Expecting an identity mapping between UTF-8 code points on input and the
glyph encoding on output is unrealistic.

> [derij@pip build (master)]$ printf ".ft JPM\nハローワールド" | groff
> -Z
> -k
> x T ps
> x res 72000 1 1
> x init
> p1
> x font 41 JPM
> f41
> s10000
> md
> DFd
> V12000
> H72000
> tハローワールド
> n12000 0


Not planned.

> Much nicer.
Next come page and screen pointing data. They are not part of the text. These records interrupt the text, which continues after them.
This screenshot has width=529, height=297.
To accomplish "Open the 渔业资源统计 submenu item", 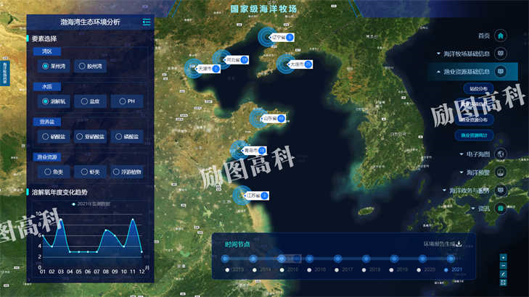I will [x=476, y=135].
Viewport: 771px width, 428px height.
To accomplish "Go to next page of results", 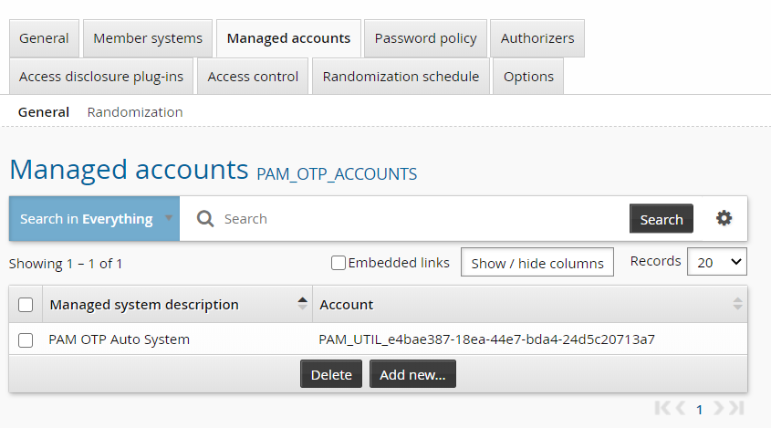I will 718,408.
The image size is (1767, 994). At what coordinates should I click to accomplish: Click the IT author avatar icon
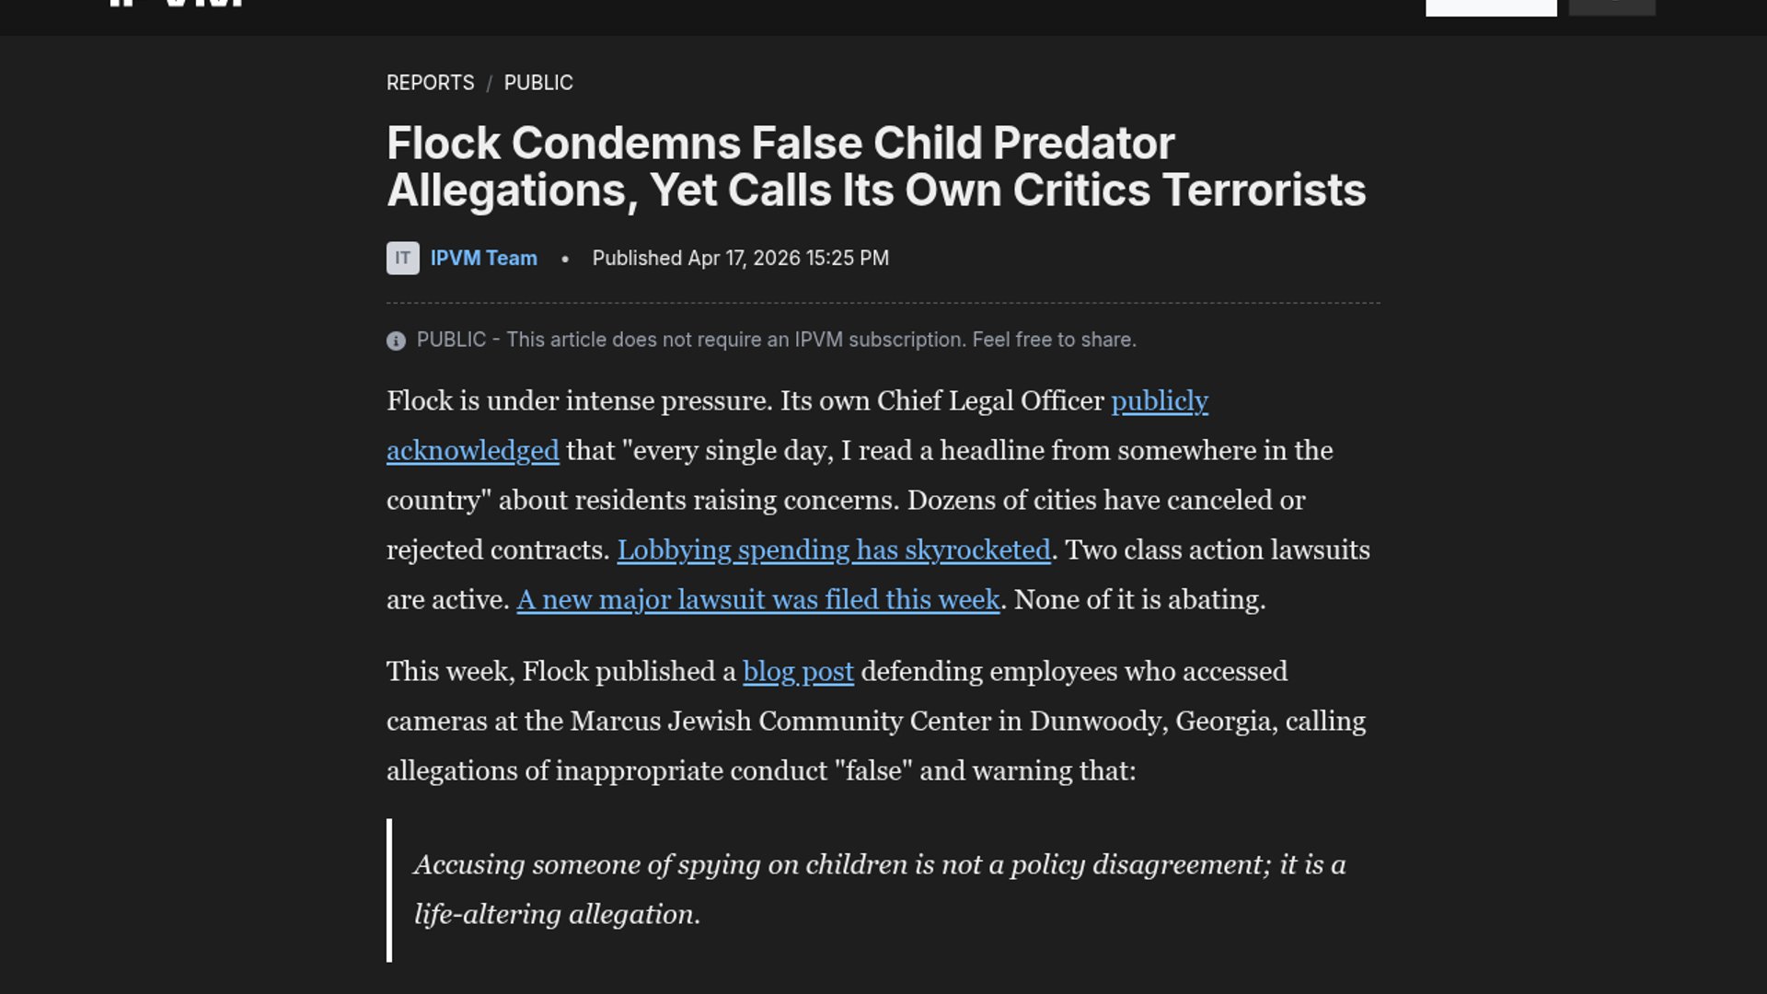coord(402,259)
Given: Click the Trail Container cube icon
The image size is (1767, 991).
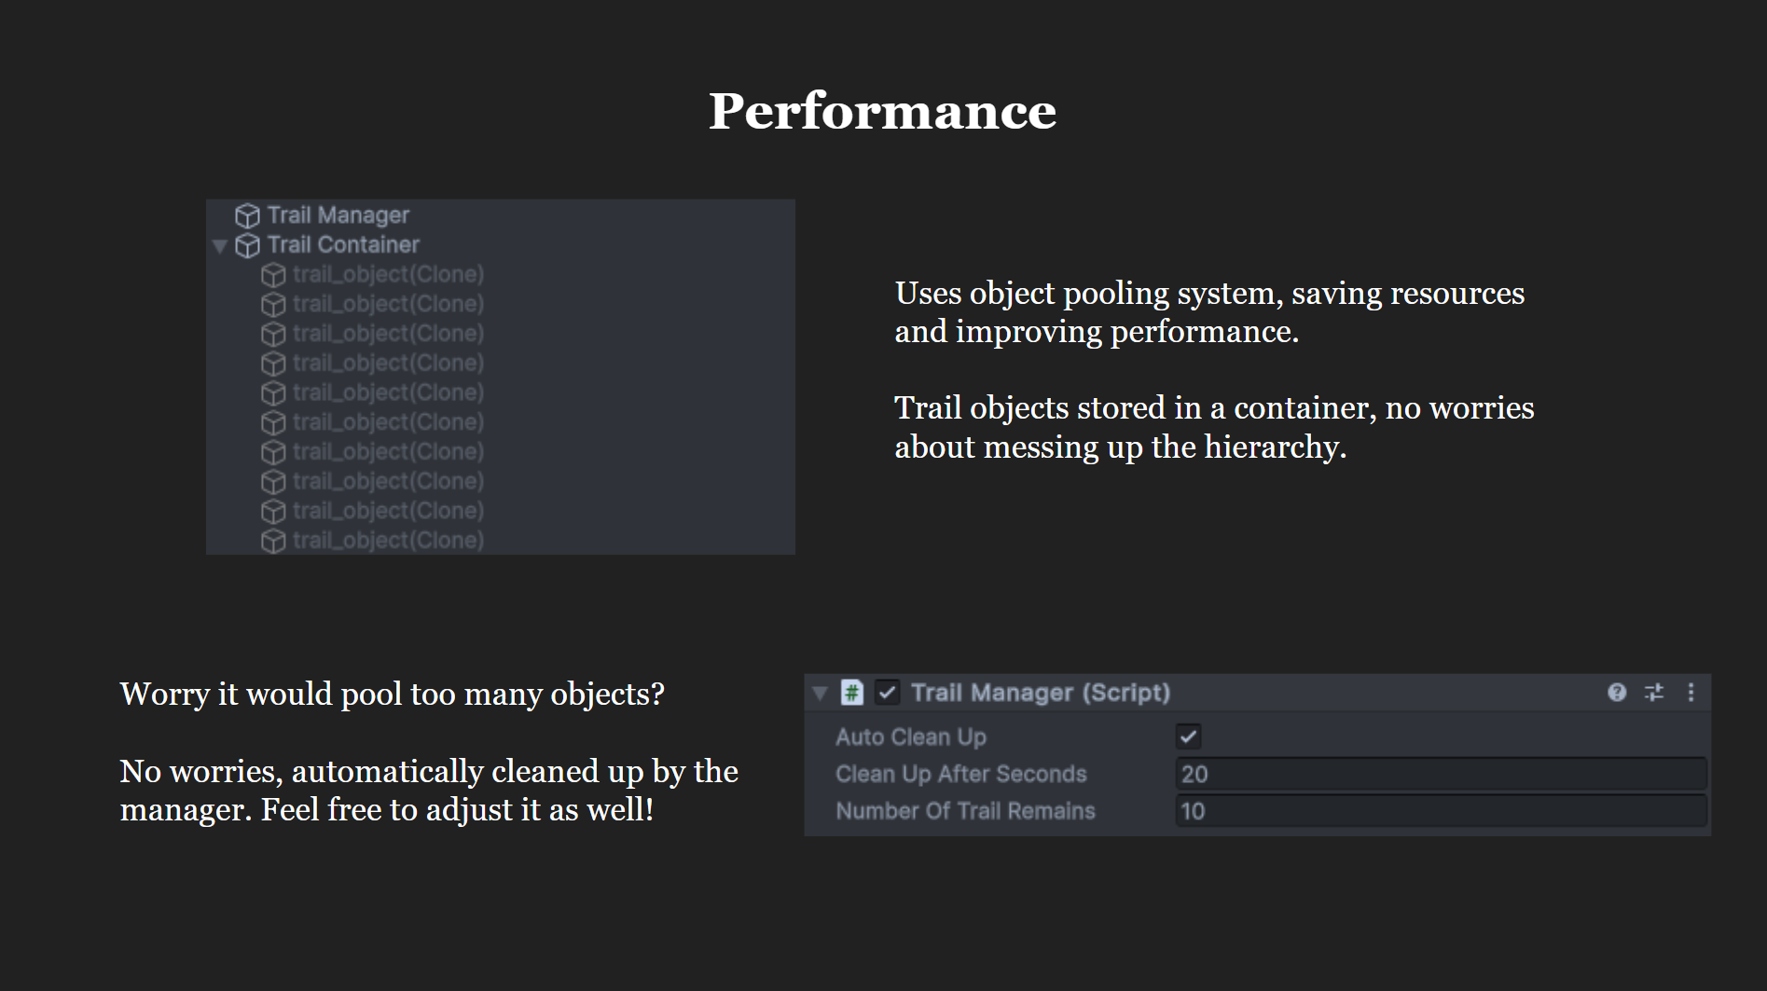Looking at the screenshot, I should coord(247,245).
And groff fonts (v2) could become:-
> 
> ハ 1000 654 uni30CF -- 30CF
> 
> instead of:-
> 
> u30CF 1000 654 uni30CF -- 30CF


Not planned.

Both of these file formats, fortunately, admit comments, and GNU troff
could emit UTF-8 in them.

So I could see this instead:

x T ps
x res 72000 1 1
x init
p 1
x font 41 JPM
f 41
s 10000
m d
D F d
V 12000
H 72000
C u30CF # ハ
h 10000
C u30ED # ロ
h 10000
C u30FC # ー
h 10000
C u30EF # ワ
h 10000
C u30FC # ー
h 10000
C u30EB # ル
h 10000
C u30C8_3099 # ド (or maybe ト ゙゛, but maybe not)
n 12000 0

And similarly, in a font description file...

u30CF 1000 654 uni30CF -- ハ

> But of course that requires both of us agreeing we are working towards
> the same ends, instead of just changing grout and expecting me to
> accomodate the change after the event.


I've spoken elsewhere recently about how best to sequence changes.

See comment #8 to bug #67939, or
<https://lists.gnu ... -02/msg00000.html>.

I'd expect to commit a patch (personally, most likely) to gropdf before
altering GNU troff's output, adding `\s+` to regexes where necessary to
achieve compatibility with the interpreter in groff's "libdriver".